How often do you check your first aid provisions, or know of the first aid provisions in your childs school? Do they simply have a little green box, locked in a cupboard, aside one of a few qualified first aiders? Is it kept in a room that hasn’t been opened since the new guy mistook it for the toilet?
The public is growing more and more aware of the dangers of cardiac arrests and heart failure, with the year anniversary of Fabrice Muamba’s tragic cardiac arrest at White Hart Lane in March, 2012, coupled with the British Heart Foundation’s (BHF) push on highlighting the dangers of heart disease, is having a readily available defibrillator in your workplace or childs school become a more and more necessary item? After recently selling numerous defibrillators to schools, we think it is.
Sudden Cardiac Arrest (SCA) is a sudden failure of the heart’s ability to pump blood around the body and up to the brain. Most of the time, It is caused by life-threatening arrhythmias, which are abnormalities in the heart’s electrical system.

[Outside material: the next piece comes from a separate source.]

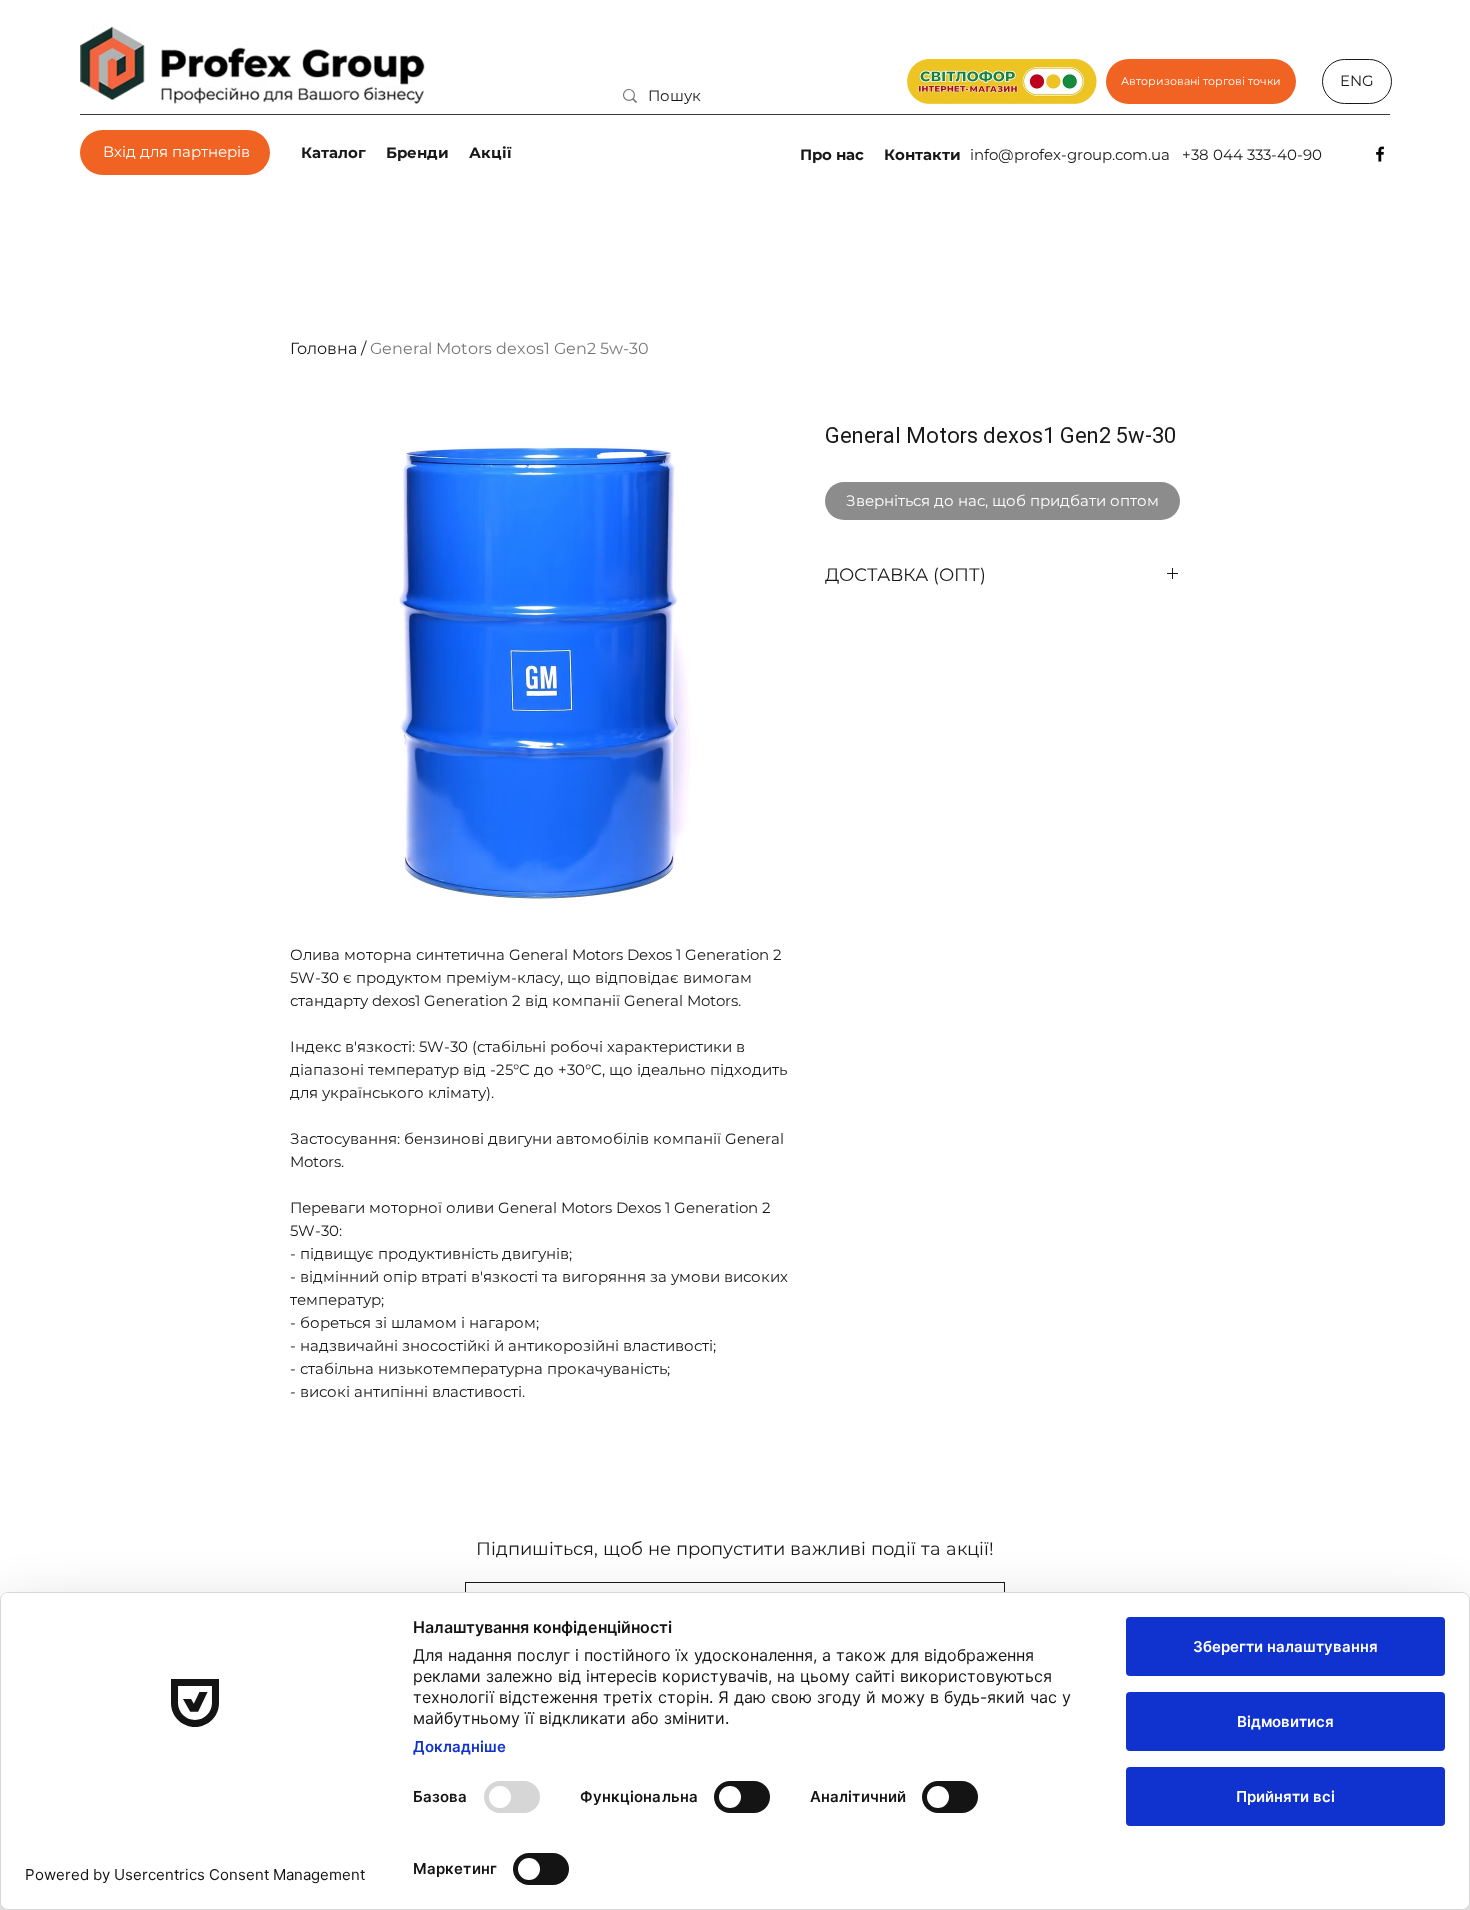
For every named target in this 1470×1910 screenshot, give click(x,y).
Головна (323, 348)
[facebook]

A Defibrillator sends an electronic shock to the heart, which in turn helps to restore a normal heartbeat and get the heart pumping blood back around the body. A defibrillator is essential, in treating a person who has had a SCA. If one goes unnoticed, it can be fatal in as little as two minutes. 250 people die every day in the UK from SCA, this is anywhere from at work, in a learning environment, at home, or out and about.
As the cost of Defibrillators drop, they are becoming much more commonplace items in public places such as schools, health clubs, shopping centres and airports. According to a BBC report, 24 schools in North Lanarkshire will be kitted out with them by March, 2014, making it the first local authority in Scotland to install the life-saving defibrillators in all of its high schools.
A sudden cardiac arrest can happen anywhere… anytime. Fat, thin, tall, small, out and about or indoors; nobody is safe. Portable Defibrillators are cropping up left, right and centre, as people clock on to the easy to use, portable, life-saving pieces of kit.
Claiming to know nothing about SCA or First aid is no longer a hindrance in being the hero of the day. Some modern Defibrillators come with voice commands. These are designed to talk through the average, un-medically trained, person how to successfully and efficiently deal with someone who has suffered a SCA. Unlike satellite navigation, which profoundly tells you to go the wrong way, make U-turns and slow down when you’re already going too slow – these Defibrillators talk you through every step of the process with the aim of providing maximum usability to both trained medics and civilians. Anybody can perform emergency resuscitation. Anybody can save a life.
As people begin to realise the very stern truth behind heart problems, with help from the British Heart Foundation, teamed up with the cheap, affordable, factors of modern day compact Defibrillators – they are growing in popularity. Schools, workplaces, public buildings and homeowners are all warming to the idea of having their own Defibrillator system; whether that be for their own personal safety, or to make sure their residence/workplace is safe and equipped in the event of an emergency SCA for others.
We asked Anne Keatley-Clarke, who is the Chief Executive of the Children’s Heart Federation, her views on SCA and defibrillators:
“Many of us are aware of the risk of heart attacks in older people, but we need also to be aware that young people can suffer sudden cardiac arrest too. Medical experts say many children could be saved if a defibrillator is used within minutes of collapse. CHF urge every school to ensure they have a defibrillator available to restart the heart if a pupil or teacher suffers sudden cardiac arrest.”